Reproduce the material below line for line, changing nothing.

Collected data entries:
<<<<
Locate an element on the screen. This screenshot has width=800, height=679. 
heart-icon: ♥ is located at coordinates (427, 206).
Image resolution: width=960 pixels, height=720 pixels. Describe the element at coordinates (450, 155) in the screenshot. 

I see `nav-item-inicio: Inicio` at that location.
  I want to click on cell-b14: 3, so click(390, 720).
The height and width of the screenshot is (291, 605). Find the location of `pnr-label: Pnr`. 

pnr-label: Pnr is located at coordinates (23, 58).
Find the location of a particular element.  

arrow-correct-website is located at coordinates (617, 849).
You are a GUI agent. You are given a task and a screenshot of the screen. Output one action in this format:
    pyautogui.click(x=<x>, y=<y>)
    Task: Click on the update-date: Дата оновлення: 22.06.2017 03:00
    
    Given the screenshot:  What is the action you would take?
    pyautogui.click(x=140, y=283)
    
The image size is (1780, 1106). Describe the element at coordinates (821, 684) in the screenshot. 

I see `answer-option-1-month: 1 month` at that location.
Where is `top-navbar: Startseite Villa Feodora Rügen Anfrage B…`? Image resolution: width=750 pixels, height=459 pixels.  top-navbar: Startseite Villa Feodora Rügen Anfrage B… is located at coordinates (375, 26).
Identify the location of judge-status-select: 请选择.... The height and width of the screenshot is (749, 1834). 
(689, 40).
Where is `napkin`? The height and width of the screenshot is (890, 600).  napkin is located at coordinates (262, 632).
>>>>
## Written answer:
Locate an element on the screen. This screenshot has width=800, height=679. 
heart-icon: ♥ is located at coordinates (427, 206).
Image resolution: width=960 pixels, height=720 pixels. Describe the element at coordinates (450, 155) in the screenshot. 

I see `nav-item-inicio: Inicio` at that location.
  I want to click on cell-b14: 3, so click(390, 720).
The height and width of the screenshot is (291, 605). Find the location of `pnr-label: Pnr`. 

pnr-label: Pnr is located at coordinates (23, 58).
Find the location of a particular element.  

arrow-correct-website is located at coordinates (617, 849).
You are a GUI agent. You are given a task and a screenshot of the screen. Output one action in this format:
    pyautogui.click(x=<x>, y=<y>)
    Task: Click on the update-date: Дата оновлення: 22.06.2017 03:00
    
    Given the screenshot:  What is the action you would take?
    pyautogui.click(x=140, y=283)
    
The image size is (1780, 1106). Describe the element at coordinates (821, 684) in the screenshot. 

I see `answer-option-1-month: 1 month` at that location.
Where is `top-navbar: Startseite Villa Feodora Rügen Anfrage B…`? Image resolution: width=750 pixels, height=459 pixels.  top-navbar: Startseite Villa Feodora Rügen Anfrage B… is located at coordinates (375, 26).
Identify the location of judge-status-select: 请选择.... The height and width of the screenshot is (749, 1834). 
(689, 40).
Where is `napkin`? The height and width of the screenshot is (890, 600).  napkin is located at coordinates (262, 632).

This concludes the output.